||Estimation of landslide susceptibility is still an ongoing requirement for land use management plans. Here, we
proposed two novel intelligence hybrid models that rely on an adaptive neuro-fuzzy inference system (ANFIS)
and two metaheuristic optimization algorithms, i.e., grey wolf optimizer (GWO) and biogeography-based optimization
(BBO), for obtaining a reliable estimate of landslide susceptibility. Sixteen causative factors and 391
historical landslide events from a landslide-prone area of the State of Uttarakhand, northern India, were used to
generate a geospatial database. The ANFIS model was employed to develop an initial landslide susceptibility
model that was then optimized using the GWO and BBO algorithms. This resulted in two novel models, i.e.,
ANFIS-BBO and ANFIS-GWO, that benefited from an intelligent approach to automatically and properly adjust
the best parameters of the base ANFIS model for the prediction of landslide susceptibilities. The robustness of the
models was verified through a large number of runs using different splits of training and validation datasets.

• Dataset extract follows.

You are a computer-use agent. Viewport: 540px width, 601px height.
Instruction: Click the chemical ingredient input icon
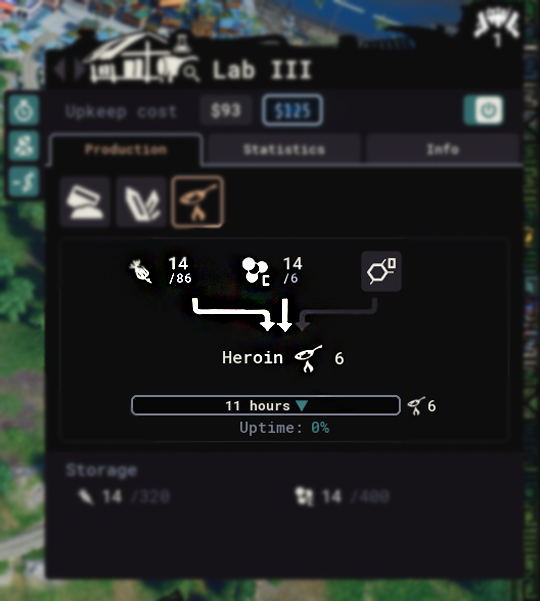256,271
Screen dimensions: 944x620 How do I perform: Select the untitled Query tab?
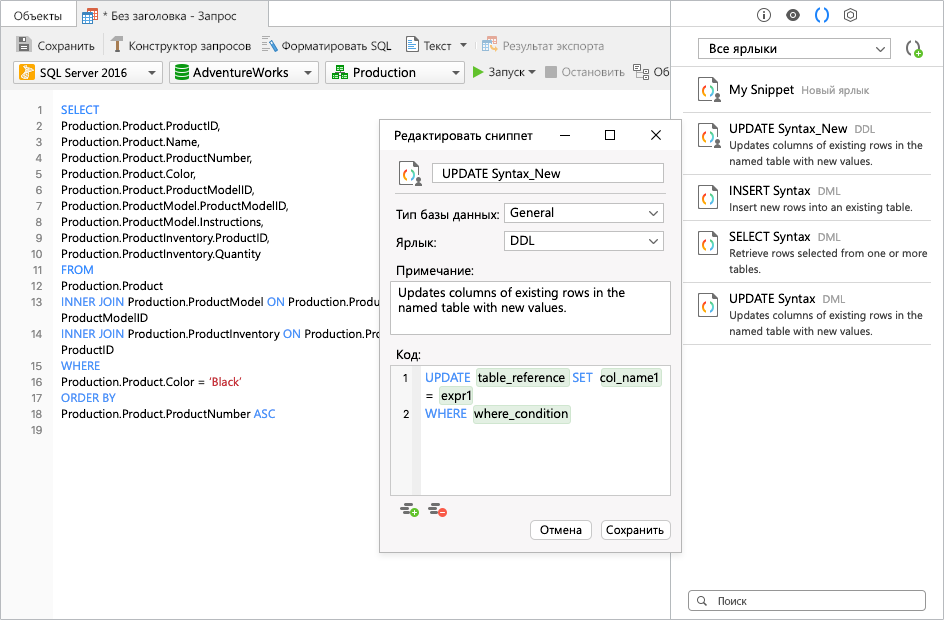click(x=172, y=16)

Although few differences observed between the predictive capability of the models (AUCANFIS-BBO=0.95;
RMSEANFIS-BBO=0.316 vs. ACUANFIS-GWO=0.94; RMSEANFIS-GWO=0.322), the Wilcoxon signed-rank test indicated
a significant difference between the model performances in both training and validation datasets.
Overall, our proposed models demonstrated an improved prediction of landslides compared to those achieved in
previous studies with other methods. Therefore, these novel models can be recommended for modeling landslide
susceptibility, and the modelers can easily tailor their use based on their individual circumstances.